Monday, May 16, 2016

Cape Cross, South Africa


Cape Cross

Wednesday, July 11, 2001
 South Africa


We break down camp again in the dark and this task is getting old and tiresome. We’re on the road by 7:30 AM to visit to a wildlife sanctuary. We are going to see cape seals, 50,000 of them. Our guide tells us the smell of them might make us sick at first. But he assures us we will get used to the within five minutes. The morning is misty and haunting and I fear more rain.

We’re the first group to arrive at the seal sanctuary. So we chase all the jackals away. Several of them cowered as they crawl past our vehicle. They hang their heads, their tails between their legs and we snap one photo after another of them to shame them.

The park gate opens and our guide drives us to the coast.  We can immediately see many seals swimming in the ocean. And we can already begin to smell them. But the moment we open our doors we can hear thousands and thousands of them behind a wall. They sound like sheep and dogs and cows all mixed into one.  The noise is haunting and deafening but alluring at the same time. It sounds as if one seal calls to another off in the distance and the other seal calls back.  There is constant noise. The sounds remind me of wailing noises that must’ve been made by the ghosts of concentration camps.

The smell slaps us in the face and I can taste the nauseating odor in my mouth.  I do want to throw up. Instead, I cover my mouth and nose with my jacket and try not to inhale too much.
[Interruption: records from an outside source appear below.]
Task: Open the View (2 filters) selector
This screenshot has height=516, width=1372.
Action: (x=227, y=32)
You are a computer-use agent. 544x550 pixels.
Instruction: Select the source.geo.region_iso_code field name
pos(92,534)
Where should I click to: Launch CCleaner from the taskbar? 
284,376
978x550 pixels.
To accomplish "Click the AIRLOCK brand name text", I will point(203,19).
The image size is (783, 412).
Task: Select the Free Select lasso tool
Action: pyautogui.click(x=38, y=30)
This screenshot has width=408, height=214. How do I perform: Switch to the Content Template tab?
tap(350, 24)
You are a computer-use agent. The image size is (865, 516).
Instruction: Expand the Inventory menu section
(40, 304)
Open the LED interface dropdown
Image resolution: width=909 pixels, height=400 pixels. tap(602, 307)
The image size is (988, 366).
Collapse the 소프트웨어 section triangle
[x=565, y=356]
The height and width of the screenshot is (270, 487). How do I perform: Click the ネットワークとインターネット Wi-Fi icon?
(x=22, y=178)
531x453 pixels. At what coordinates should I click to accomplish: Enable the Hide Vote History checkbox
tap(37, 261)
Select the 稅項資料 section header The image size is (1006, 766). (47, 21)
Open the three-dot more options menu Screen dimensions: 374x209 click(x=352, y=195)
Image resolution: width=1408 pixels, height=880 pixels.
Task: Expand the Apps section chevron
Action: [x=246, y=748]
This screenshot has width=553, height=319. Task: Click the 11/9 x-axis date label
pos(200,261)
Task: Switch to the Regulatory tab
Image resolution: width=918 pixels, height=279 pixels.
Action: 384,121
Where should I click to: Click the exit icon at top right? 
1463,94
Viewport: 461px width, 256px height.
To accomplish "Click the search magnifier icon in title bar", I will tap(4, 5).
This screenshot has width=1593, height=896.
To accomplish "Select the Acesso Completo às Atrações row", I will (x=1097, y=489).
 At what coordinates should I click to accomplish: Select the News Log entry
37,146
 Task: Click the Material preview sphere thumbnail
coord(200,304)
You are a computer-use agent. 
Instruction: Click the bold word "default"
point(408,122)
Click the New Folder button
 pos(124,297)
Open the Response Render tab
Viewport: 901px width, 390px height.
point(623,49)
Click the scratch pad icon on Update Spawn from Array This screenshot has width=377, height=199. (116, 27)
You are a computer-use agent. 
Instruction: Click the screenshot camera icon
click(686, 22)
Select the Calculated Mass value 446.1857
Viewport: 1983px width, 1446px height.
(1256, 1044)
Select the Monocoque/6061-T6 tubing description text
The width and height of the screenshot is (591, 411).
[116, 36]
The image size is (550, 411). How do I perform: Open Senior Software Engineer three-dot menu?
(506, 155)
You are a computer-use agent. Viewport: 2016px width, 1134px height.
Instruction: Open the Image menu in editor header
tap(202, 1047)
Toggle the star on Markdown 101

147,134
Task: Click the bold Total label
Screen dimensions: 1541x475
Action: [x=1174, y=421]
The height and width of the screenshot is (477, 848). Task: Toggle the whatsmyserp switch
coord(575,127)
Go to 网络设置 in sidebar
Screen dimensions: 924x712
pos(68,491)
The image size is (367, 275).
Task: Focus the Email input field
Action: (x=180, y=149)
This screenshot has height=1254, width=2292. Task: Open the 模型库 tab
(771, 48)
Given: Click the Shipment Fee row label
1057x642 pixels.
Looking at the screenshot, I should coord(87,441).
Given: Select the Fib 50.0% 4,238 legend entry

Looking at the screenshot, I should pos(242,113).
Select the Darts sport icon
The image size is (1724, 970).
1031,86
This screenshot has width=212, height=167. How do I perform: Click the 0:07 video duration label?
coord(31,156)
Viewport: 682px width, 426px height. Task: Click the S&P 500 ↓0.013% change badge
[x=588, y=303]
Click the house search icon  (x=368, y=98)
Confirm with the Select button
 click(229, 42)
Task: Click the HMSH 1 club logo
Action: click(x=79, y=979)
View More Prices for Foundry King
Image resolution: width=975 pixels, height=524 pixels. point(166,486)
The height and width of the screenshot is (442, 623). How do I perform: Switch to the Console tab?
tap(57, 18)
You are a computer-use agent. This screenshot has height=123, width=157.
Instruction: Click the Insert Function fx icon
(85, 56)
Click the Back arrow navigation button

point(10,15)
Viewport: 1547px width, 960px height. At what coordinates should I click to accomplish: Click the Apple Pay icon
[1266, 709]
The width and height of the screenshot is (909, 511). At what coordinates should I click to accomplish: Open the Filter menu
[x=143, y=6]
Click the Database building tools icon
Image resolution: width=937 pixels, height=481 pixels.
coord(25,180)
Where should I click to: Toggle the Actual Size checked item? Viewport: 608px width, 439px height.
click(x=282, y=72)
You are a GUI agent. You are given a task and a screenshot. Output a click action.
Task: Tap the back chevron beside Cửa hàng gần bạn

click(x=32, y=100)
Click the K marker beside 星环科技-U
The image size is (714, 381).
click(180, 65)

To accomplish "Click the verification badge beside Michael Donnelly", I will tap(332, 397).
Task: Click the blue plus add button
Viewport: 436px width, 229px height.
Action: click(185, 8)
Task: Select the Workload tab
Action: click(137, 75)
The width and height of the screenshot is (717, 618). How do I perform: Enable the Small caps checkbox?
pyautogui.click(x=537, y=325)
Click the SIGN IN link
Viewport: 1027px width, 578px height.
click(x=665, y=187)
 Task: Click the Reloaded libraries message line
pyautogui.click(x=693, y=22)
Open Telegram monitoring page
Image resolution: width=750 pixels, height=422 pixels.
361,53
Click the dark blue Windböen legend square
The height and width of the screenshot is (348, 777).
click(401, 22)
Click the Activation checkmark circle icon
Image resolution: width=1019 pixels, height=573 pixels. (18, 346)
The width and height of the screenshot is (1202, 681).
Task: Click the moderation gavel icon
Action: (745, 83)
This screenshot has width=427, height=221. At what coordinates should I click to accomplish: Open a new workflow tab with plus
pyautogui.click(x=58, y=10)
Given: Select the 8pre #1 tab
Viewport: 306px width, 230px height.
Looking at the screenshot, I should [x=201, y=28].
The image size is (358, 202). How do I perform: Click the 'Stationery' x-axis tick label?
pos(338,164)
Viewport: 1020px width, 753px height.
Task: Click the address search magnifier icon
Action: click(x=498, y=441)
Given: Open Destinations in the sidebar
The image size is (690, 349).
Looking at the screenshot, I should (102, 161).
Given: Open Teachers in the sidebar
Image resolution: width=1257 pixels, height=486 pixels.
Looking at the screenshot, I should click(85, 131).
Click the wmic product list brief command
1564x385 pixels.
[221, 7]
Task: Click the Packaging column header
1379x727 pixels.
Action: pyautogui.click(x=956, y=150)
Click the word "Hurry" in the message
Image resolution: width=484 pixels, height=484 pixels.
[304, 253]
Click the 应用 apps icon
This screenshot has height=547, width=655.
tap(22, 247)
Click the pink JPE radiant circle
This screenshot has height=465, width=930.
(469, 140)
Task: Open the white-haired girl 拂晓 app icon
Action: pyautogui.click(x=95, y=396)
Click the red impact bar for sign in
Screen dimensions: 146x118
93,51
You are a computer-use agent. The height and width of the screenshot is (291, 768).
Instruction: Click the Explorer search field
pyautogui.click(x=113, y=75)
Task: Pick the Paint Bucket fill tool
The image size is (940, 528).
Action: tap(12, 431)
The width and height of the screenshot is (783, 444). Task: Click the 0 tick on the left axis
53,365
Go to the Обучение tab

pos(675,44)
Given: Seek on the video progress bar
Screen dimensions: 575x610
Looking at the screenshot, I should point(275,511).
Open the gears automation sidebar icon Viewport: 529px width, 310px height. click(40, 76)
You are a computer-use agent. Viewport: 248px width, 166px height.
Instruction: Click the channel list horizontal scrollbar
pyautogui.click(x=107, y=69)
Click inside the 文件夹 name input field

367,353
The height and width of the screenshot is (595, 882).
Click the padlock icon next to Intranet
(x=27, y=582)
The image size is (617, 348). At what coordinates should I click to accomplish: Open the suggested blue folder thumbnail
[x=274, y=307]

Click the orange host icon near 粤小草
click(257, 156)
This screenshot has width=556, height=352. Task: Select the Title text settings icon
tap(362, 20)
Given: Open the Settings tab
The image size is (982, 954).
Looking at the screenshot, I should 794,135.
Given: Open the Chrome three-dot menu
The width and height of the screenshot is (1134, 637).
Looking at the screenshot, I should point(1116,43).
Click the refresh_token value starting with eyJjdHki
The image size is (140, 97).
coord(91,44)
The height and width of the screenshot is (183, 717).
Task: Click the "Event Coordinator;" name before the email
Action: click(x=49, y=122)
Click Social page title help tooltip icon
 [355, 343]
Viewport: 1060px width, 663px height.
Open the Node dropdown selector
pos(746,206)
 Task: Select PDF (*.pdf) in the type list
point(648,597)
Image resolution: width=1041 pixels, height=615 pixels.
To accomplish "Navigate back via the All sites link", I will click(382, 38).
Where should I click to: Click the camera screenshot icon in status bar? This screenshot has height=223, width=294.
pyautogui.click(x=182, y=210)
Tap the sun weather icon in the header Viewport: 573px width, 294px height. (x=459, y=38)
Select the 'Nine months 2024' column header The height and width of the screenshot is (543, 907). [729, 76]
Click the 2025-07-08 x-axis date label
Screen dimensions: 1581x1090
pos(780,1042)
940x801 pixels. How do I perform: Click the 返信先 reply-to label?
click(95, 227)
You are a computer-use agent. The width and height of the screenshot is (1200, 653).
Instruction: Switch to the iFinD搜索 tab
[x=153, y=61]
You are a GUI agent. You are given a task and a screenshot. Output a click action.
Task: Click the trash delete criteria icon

Everywhere I look there are seals on top of seals and then there are more seals and then there are even more seals that have broken out behind the protective walls built to keep us away from them. Then there are seal skulls and skeletons scattered everywhere, the remains of the jackals’ doings. There are seals way off in the distance.  Everywhere I look, there are seals. I feel overpowered by the magic and magnitude of these animals.


I peek over the wall and looked out at one particular seal. He peers at me with these beautiful grey eyes and long eyelashes. I think I am in love. Marla came up from behind me and says it appears as if this particular sealed seems to like me. I am flattered and begin to view myself as the seal whisperer.  I make a loud kissing noise to the seal.  He and 10 other seals respond by quickly retreating to the ocean. They don’t come up for air until they are so far away that I can’t distinguish them from other seals.  And my thoughts of being a genuine seal whisperer disappear just as quickly.